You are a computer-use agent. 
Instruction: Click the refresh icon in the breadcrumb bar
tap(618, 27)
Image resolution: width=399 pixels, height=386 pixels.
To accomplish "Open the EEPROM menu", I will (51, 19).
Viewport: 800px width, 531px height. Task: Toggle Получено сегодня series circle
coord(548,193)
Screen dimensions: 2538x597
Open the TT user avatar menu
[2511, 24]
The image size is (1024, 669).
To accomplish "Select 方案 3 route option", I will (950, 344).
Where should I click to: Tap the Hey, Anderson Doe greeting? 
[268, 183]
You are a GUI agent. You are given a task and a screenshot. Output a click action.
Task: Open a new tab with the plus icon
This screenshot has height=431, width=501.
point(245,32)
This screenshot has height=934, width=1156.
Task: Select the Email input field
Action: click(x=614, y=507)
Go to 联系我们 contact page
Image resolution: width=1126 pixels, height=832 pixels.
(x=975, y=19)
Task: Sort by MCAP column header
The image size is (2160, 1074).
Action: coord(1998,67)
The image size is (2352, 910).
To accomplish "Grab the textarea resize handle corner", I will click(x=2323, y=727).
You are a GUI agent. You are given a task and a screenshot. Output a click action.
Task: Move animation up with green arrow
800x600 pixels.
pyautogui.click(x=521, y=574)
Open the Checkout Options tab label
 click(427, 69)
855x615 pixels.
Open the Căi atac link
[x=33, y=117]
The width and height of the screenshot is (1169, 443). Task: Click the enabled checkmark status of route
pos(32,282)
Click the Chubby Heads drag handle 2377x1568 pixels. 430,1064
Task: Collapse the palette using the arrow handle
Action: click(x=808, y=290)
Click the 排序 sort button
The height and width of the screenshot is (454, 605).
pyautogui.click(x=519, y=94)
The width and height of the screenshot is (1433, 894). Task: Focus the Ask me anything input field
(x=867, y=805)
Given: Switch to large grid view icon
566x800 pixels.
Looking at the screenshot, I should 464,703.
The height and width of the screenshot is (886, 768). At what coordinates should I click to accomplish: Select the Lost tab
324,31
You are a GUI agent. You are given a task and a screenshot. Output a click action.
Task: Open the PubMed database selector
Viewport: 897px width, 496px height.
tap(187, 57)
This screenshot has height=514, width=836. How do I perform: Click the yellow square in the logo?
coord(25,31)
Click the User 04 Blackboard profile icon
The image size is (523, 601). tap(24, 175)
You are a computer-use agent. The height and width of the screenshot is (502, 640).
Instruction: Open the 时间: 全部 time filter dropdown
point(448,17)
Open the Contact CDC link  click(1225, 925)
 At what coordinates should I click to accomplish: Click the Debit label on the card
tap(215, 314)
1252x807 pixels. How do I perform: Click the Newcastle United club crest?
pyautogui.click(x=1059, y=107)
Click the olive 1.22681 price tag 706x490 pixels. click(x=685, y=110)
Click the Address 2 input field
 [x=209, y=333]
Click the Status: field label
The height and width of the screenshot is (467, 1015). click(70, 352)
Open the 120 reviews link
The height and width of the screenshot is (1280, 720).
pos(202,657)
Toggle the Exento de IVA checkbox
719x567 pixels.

═══

[Work task]:
For this exercise, repeat exactly the lines of the data above from the one with "Task: Open a new tab with the plus icon" down to the one with "The image size is (2352, 910).", both end lines included.

[Expected answer]:
Task: Open a new tab with the plus icon
This screenshot has height=431, width=501.
point(245,32)
This screenshot has height=934, width=1156.
Task: Select the Email input field
Action: click(x=614, y=507)
Go to 联系我们 contact page
Image resolution: width=1126 pixels, height=832 pixels.
(x=975, y=19)
Task: Sort by MCAP column header
The image size is (2160, 1074).
Action: coord(1998,67)
The image size is (2352, 910).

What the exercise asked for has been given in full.